Four children died instantly and three others succumbed “to their injuries while being transported to hospital,” he said.
Photo: AFP
“The parents were attending a ceremony and the children were probably playing when the strikes” hit them, the governor said.
Aboubacar said he believed the planes were targeting “armed bandits” in the border areas, but “missed their target,” hitting Nachade instead.
He said that he visited the children’s graves on Saturday, as well as the scene of the bombardment.
Several municipalities in the Maradi region have been seriously affected by the violence of heavily armed gangs from the Nigerian states of Katsina, Sokoto and Zamfara.

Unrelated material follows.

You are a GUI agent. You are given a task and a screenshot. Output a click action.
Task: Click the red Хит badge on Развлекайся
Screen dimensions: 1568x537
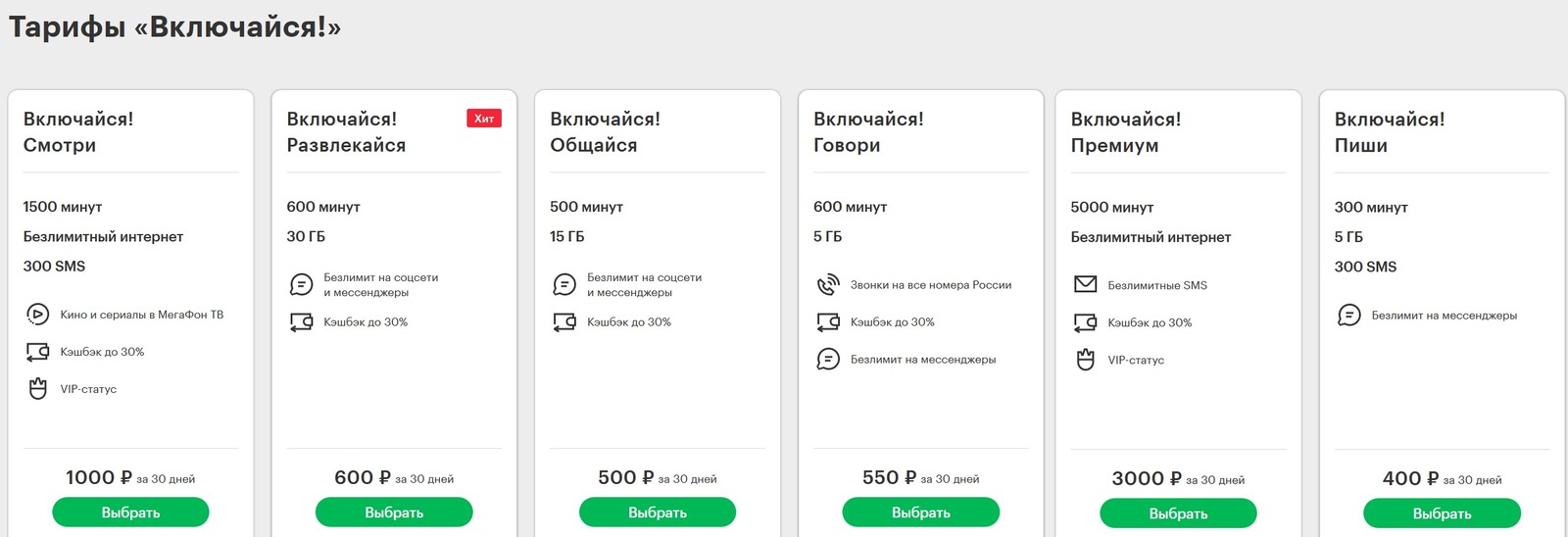point(484,119)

In 2018, Niamey reinforced military patrols along its border with Nigeria to prevent the incursions of these gangs, which carry out assassinations, kidnappings for ransom, attacks on traders and raids on cattle, which they then lead into Nigeria.
The International Crisis Group in April last year said that it feared a third center of extremists could emerge in Maradi, exploiting the actions of Nigerian gangs and conflicts between local communities.
Niger already faces two fronts of extremists: The Nigerian group Boko Haram and the Islamic State in West Africa, its dissident branch, are operating in the southeast, while groups affiliated with the Islamic State group and al-Qaeda are at work in the west.
The UN High Commissioner for Refugees has said that Maradi is host to 100,000 Nigerian refugees, who have fled the relentless attacks in their country.